The Way of Jodo Shinshu
Reflections on the Hymns of Shinran Shonin

Shozomatsu Wasan 38

When we reflect of the establishment of the Vow,
We find that the Tathagata, without abandoning sentient beings in pain
        and affliction,
Has taken the direction of virtue to them as foremost,
Thus fulfilling the mind of great compassion.

Interpretation

Here is a verse, in which Shinran Shonin's understanding of a passage in traditional commentarial literature represents an incremental development in the usual interpretation; one that naturally flows from insights that he gained from within this same body of work. This Wasan is based on a quote, from the Treatise on the Pure Land by Vasubandhu, which describes the way that a follower of the Buddha Dharma transfers to others the merit that he has accrued by his diligent practice. Shinran, however, does not hesitate to interpret it as signifying the transfer of merit by Amida Buddha. At first sight, this seems to invert the original meaning. In fact, it seems to me that Shinran was assuming a lack of consistency with statements in T'an-luan's Commentary on Vasubandhu's Treatise.

The way that Shinran often reads passsages from key Pure Land texts is a fascinating study in itself. One of the striking features of The Collected Works of Shinran (CWS: Jodo Shinshu Hongwanji-ha, 1997) is that it is a literal translation that is not burdened to any great extent by traditional commentary - making it an extremely accurate and reliable resource. In keeping with this standard, the translation is necessarily accompanied by a second volume that compensates for the lack of commentarial influence in the translation itself. These are in a form, which is largely restricted to reading aids. These are not intended to direct the reader's thinking in particular ways but to provide material that will enable readers to come to their own understanding of what Shinran has written.

This second volume of the two-volume set of The Collected Works of Shinran, includes twenty-one pages of passages from Shinran's writings (mainly found in the Kyo Gyo Shin Sho), which differ from the original. The list is not exhaustive but the examples of key passages do throw light on Shinran's remarkable insights. An interesting feature of the ways that Shinran re-interprets certain passages from traditional texts is that there is sufficient topical variety to make it clear - at least as far as I am concerned - that he was not consciously manipulating the texts to suit some kind of a priori programme. When it comes to the Kyo Gyo Shin Sho, since the vast bulk of this writing consists of quotes from older resources, Shinran was acting as a scribe, transferring texts from a printed copy to his own manuscript. In doing so, he did what scribes often do: he sought to resolve seeming inconsistencies. Perhaps he assumed, as often happens in the manual transmission of texts, that these apparently aberrant renderings were caused by a previous mistake.
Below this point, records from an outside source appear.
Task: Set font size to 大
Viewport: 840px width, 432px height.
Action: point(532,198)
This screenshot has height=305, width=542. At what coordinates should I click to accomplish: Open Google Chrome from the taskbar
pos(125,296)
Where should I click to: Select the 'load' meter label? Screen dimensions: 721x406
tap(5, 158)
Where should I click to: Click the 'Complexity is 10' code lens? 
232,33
In any case, a second feature of Shinran's view of the received tradition - as he makes plain in the sixth book of the Kyo Gyo Shin Sho - is his confidence that the Sutras and Commentaries carried a deeper meaning than was immediately obvious. The deeper meaning does not represent any kind of radical departure but was, as far as he could see, plainly implicit in the texts. It was as though he saw that readers had previously missed themes and ideas, which seemed obvious to him. It seems to me that his inspiration for this hermeneutical technique was derived from the example of his dharma master Honen Shonin. You will remember that Honen read the canon of the Mahayana Tripitaka exhaustively and saw the entire canon through the lense of just a few lines from the writings of Shan-tao.
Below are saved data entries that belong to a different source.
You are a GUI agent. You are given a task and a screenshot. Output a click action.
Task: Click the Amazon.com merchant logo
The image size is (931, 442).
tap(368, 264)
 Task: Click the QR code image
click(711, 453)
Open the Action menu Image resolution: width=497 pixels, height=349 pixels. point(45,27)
Lenses have a way of magnifying their object so that everything else is imbued with it. Just as Honen had read those passages from Shan-tao in that way, so Shinran - or, at least, so it seems to me, personally - was overwhelmed by two brief references in T'an-luan's Commentary. The passage in Vasubandhu was the opening of his verse in the Treatise on the Pure Land:

O World-Honoured One, with singleness of mind, I Take refuge in the Tathagata of Unhindered Light Shining throughout the Ten Directions...1

Shinran gives immense importance to this phrase, and built an entire book of the Kyo Gyo Shin Sho around it. It seems to me that the reason for this is his awareness that the significance of the phrase 'singleness of mind' did not lie with the mere thought processes of the author. For example, in his commentary, T'an-luan goes on to say that Vasubandhu is continually aware of the 'Tathagata of Unhindered Light' and that his use of 'I', in this phrase, is merely a linguistic convention, since there is no self that can take refuge. So the active principle here seems to reside in the consciousness of Amida Buddha, rather than Vasubandhu.
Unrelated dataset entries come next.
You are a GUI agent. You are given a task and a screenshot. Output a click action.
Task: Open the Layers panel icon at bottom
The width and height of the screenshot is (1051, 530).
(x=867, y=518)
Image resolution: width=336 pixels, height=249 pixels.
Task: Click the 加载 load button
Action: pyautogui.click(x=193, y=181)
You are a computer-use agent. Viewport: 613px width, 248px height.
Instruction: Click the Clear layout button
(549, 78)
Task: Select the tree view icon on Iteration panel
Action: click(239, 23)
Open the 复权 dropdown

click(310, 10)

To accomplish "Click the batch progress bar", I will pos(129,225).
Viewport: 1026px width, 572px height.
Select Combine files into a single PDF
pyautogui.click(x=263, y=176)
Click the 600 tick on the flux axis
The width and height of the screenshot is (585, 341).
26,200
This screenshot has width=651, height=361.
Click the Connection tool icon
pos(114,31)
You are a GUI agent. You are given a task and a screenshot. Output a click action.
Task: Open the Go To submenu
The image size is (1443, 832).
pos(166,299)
Again, at the end of T'an-luan's commentary, the author proclaims that

students of the future, having heard that the Other Power is to be entrusted in, should accept it in faith.2

These two ideas from Vasubandhu and T'an-luan seem to have been so compelling for Shinran that everything he read only served to affirm and strengthen their import. In other words, when he came to a passage in the traditional commentaries that did not quite conform with these melded ideas - of 'singleness of mind', no self to take refuge and that Other Power would be the focus of future understanding - Shinran simply adjusted the phrases to bring them into line with these over-riding principles. These core truths were to be found in the writings of Vasubandhu (Jp. tenjin) and T'an-luan (Jp. donran). Perhaps, this is the reason that Shinran's name borrowed characters from the names of these two great sages.

When everything is considered, I doubt that Shinran was a mystic who saw the dharma in a solipsistic way. Neither can I accept that he was calculating and devious in his use of traditional material. Other aspects of his life, and his brutal personal honesty, suggest that such attitudes were utterly out of character and clearly impossible.

Rather, I think his interpretations are more rational and literary. He saw the sacred texts as 'the word of the Buddha' - something he had in common with all Mahayana Buddhists. He approached the texts seeking light; trusting, especially, T'an-luan's Commentary on Vasubandhu's Discourse on the Pure Land. However, the power of his rational understanding of the key themes from this resource lay in the fact that, inspired by them, he discovered, at first hand, the transcendence that demonstrated their truth. The reality of selfless refuge-taking, or Other Power, as the modality for all future Pure Land engagement became, for Shinran, the essential truth of the dharma.

In this way, Shinran, followed the time-honoured Buddhist method, in which the teaching is not accepted on trust, without examination, but only when the disciple 'knows it to be true'. You will remember from the Sutra Delivered to the Kalamas, that Shakyamuni instructs his disciples not to accept an idea just because it is tradition, or what a teacher says, but only after they, themselves, have tried it and are satisfied that adherence will bring an authentic outcome.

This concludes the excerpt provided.